On Mon, Jun 15, 2009 at 04:14, Baho Utot<baho-utot at columbus.rr.com> wrote:
> On Mon, 2009-06-15 at 10:45 +1000, Allan McRae wrote:
>> Baho Utot wrote:
>> > On Mon, 2009-06-15 at 00:51 +0200, Jan de Groot wrote:
>> >
>> >> On Sun, 2009-06-14 at 18:46 -0400, Baho Utot wrote:
>> >>
>> >>
>> >>> I have encountered many packages in extra that don't compile with
>> >>> gcc-4.4.0.  The easy way to fix them is to compile them with gcc-3.4
>> >>>
>> >> The easy way to fix them is by reporting bugs. Bugfixing most of these
>> >> packages is very easy and takes us only a few minutes to fix, so why
>> >> bother supporting an old outdated compiler that hasn't been supported
>> >> upstream for a long while?
>> >>
>> >>
>> > Do you really want a list of all the packages in extra that are broke?
>> >
>> > There are lots of them
>> >
>>
>> Filing a bug report means they will get fixed.  Not telling us about
>> them, means they will wait until an update or rebuild is needed.
>>
>> Allan
>>
>>
>
> I can do that....if you can stand all the bug reports :)
>
> My script just finished and it found another 400+ that didn't build,
> that will take some time to go through to find the ones that didn't
> build because of gcc-4.4.0 errors :)

Packages that are already built don't really need immediate fixing
unless you build all your packages from source.
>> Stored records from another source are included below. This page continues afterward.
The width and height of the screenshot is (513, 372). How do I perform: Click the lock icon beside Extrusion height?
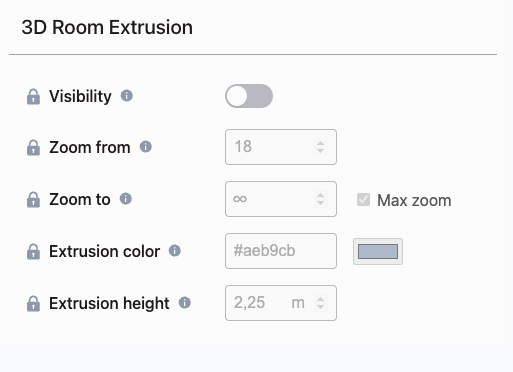coord(33,303)
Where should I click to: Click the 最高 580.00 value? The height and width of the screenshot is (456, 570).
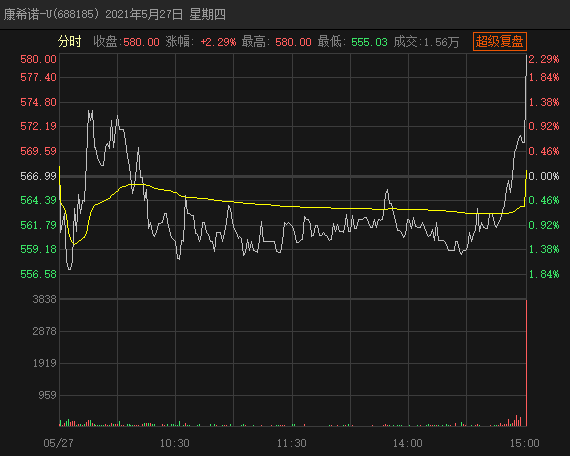pyautogui.click(x=293, y=42)
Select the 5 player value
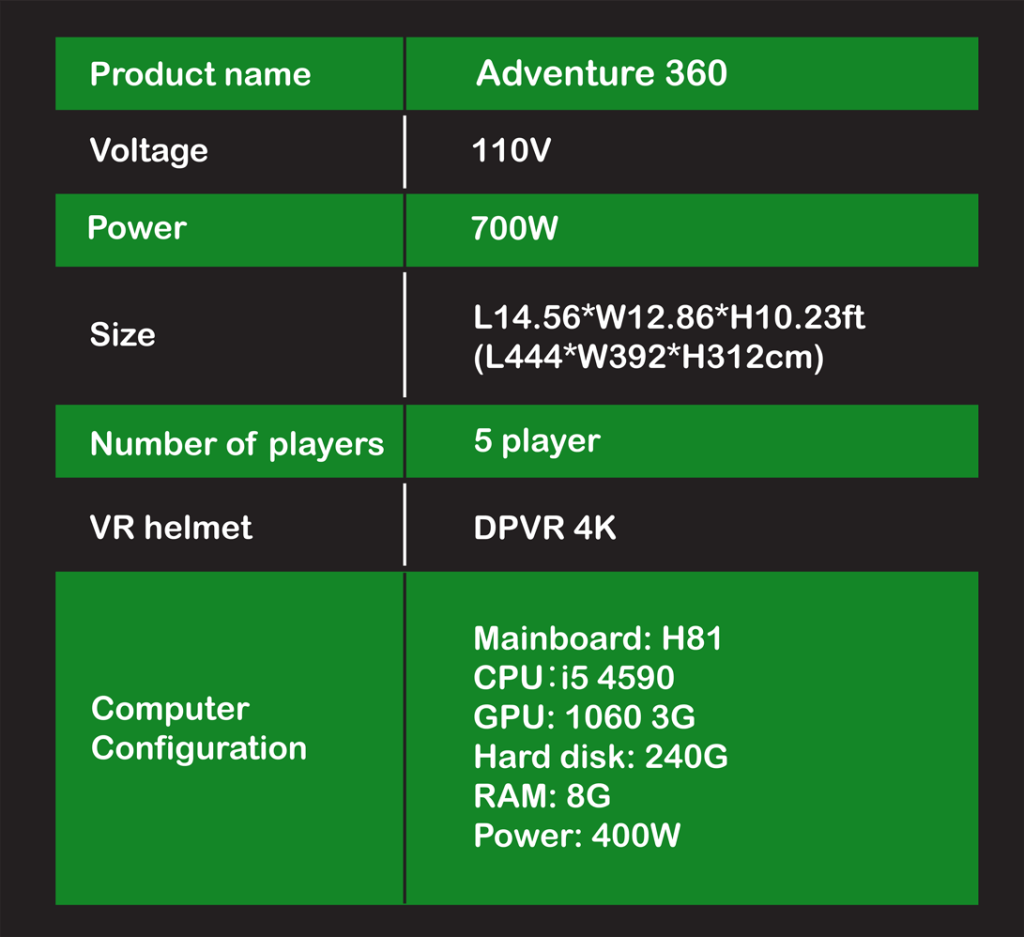The image size is (1024, 937). tap(537, 441)
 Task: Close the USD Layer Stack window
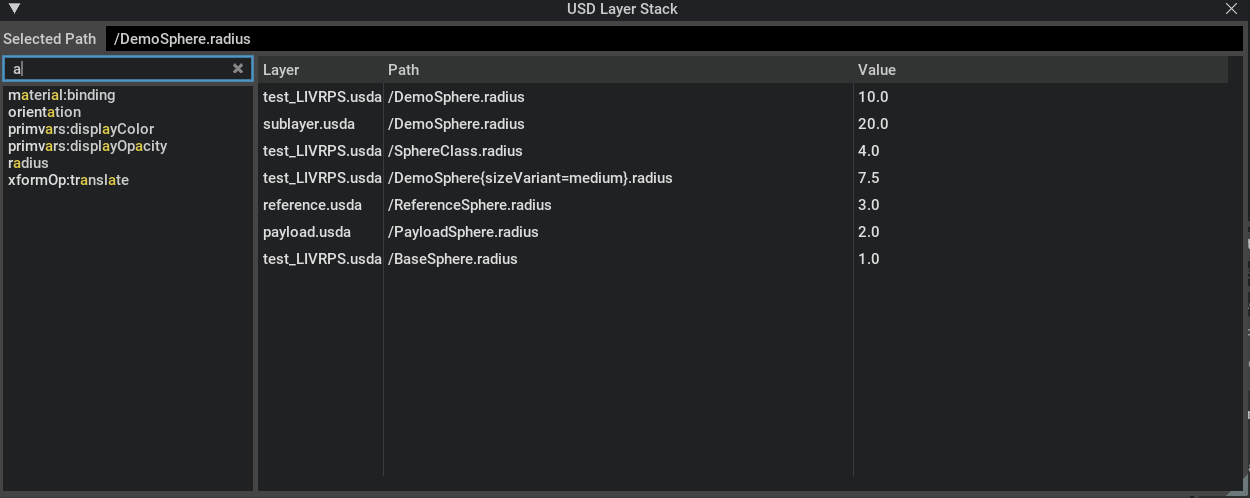tap(1231, 9)
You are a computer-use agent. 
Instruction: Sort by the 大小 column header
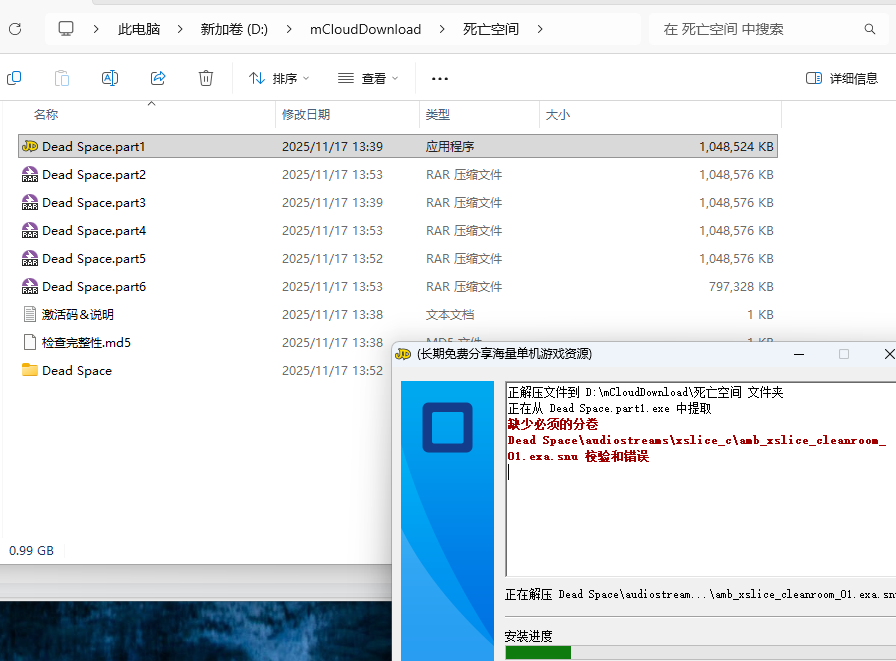(x=558, y=115)
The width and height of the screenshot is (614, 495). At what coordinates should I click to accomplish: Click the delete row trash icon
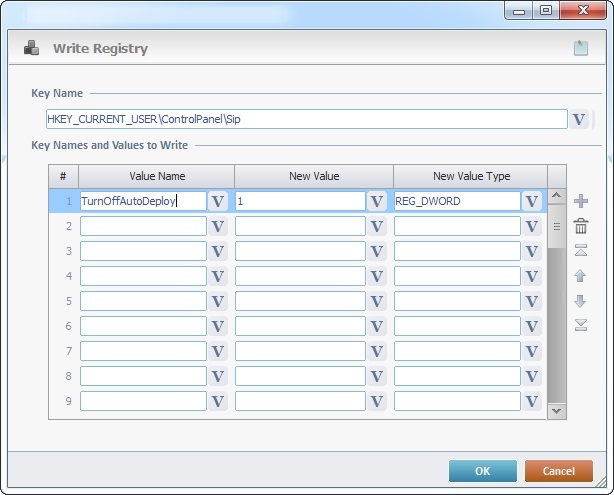coord(581,226)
There are always some packages that cannot be built with current
gcc/glibc/kernel/other-deps,
but they work because they were built already some time ago.
When such package is going to be updated due to new version, for example
- either these errors are already fixed upstream, or some patching is
done to fix them.
So actually there won't be the need to fix all broken packages at one time.